EKB I have just been introduced to substantively weighted analytical techniques (SWAT) and in particular substantively weighted least squares (SWLS) through the book What Works: A New Approach to Program and Policy Analysis [L1 ]. It's also discussed in an online paper "Best Practices Research: A Methodological Guide for the Perplexed" [L2 ]. It's a very interesting technique for policy analysis, and I created a tcl implementation for it. (There's also an R language implementation available from the author at [L3 ].)
The motivation for SWLS is that in many studies that include a linear regression, the residuals are more interesting than the fitted line. For example, when fitting a variable that gives the performance of a government agency against explanatory variables such as staffing levels, financial resources, and so on, the usual regression parameters tell you about the performance of the average agency for different values of those variables. But what you're usually interested in is the performance of agencies that are above the average, given the levels of resources, so that you can try to identify what they are doing that make them better. SWLS (and, more generally, SWAT) is a systematic way to look for patterns among above or below average data within a data set.

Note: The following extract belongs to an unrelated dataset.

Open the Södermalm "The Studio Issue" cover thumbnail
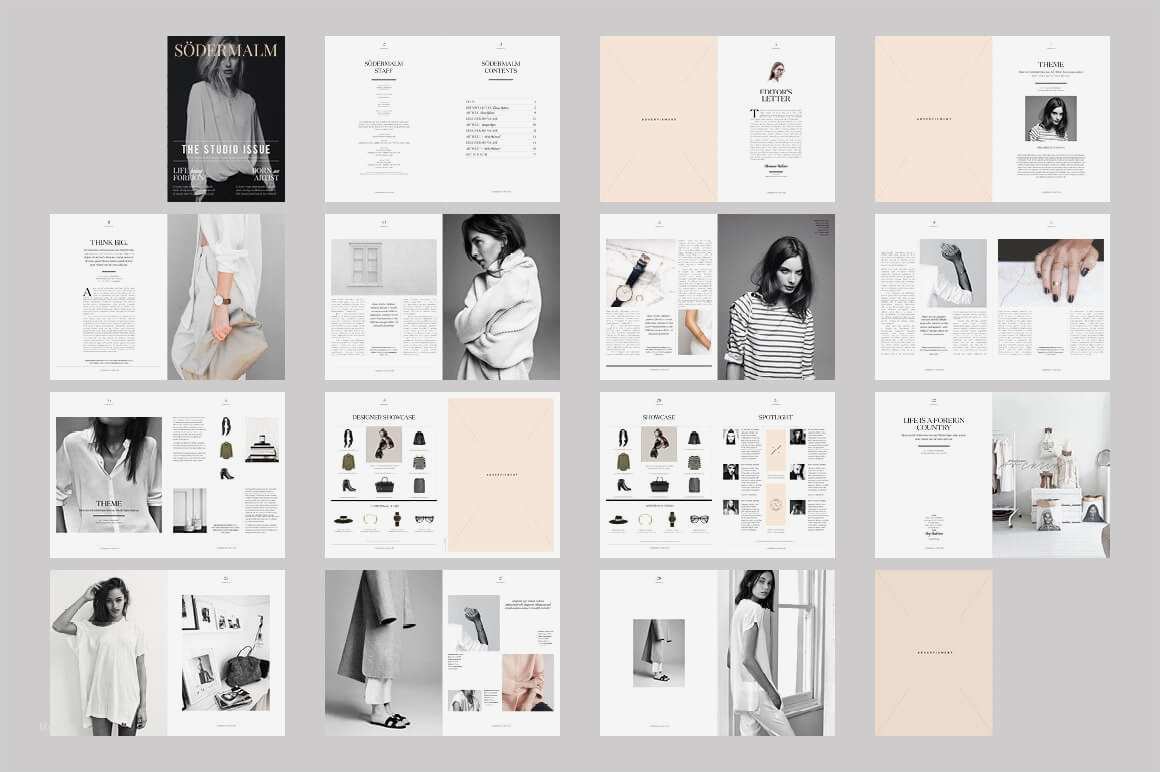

The code is below, and a sample data file, used in the What Works book, is at the end of this page.
Note: The results produced by this code agree with the results in What Works except for a few percent difference in the bounds on the 95% confidence interval. I can't track down the source of the discrepancy... EKB OK, I tracked down the discrepancy. They were using the asymptotic value of the inverse t-distribution as the number of deg of freedom gets very large (1.96), rather than the value for the 42 deg of freedom of the sample data file. The script below finds the appropriate t value for the degrees of freedom in the problem.
Another note: After the original post, I improved on the filltext proc code to be a little more nicely laid out and more informative.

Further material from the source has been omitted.